## START

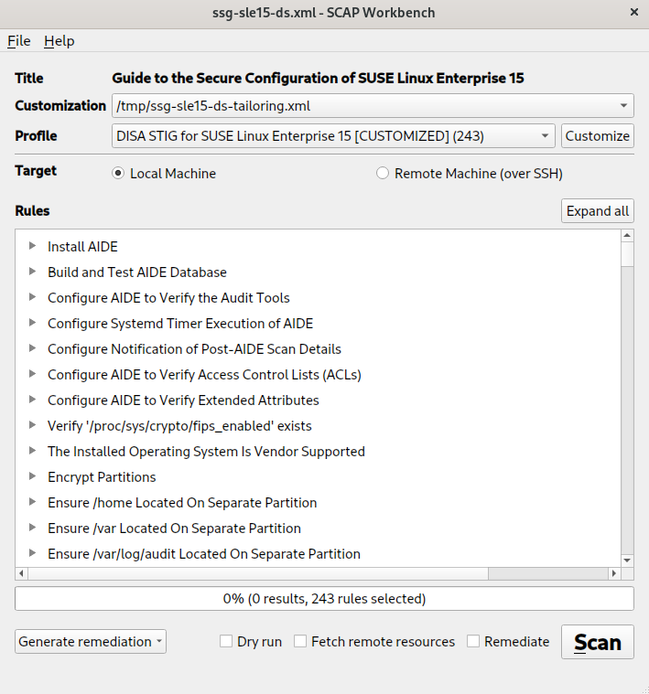Image resolution: width=649 pixels, height=694 pixels.
Task: Click the Customize profile button
Action: click(597, 136)
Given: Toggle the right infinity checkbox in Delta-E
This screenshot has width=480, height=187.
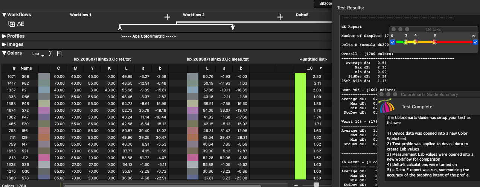Looking at the screenshot, I should 475,42.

## END

**Instructions to follow:**
Extract every text line from the two items above verbatim, keeping their order and omitting the pictures.

**Exercise answer:**
Image resolution: width=649 pixels, height=694 pixels.
Task: Click the Customize profile button
Action: click(597, 136)
Given: Toggle the right infinity checkbox in Delta-E
This screenshot has width=480, height=187.
Looking at the screenshot, I should 475,42.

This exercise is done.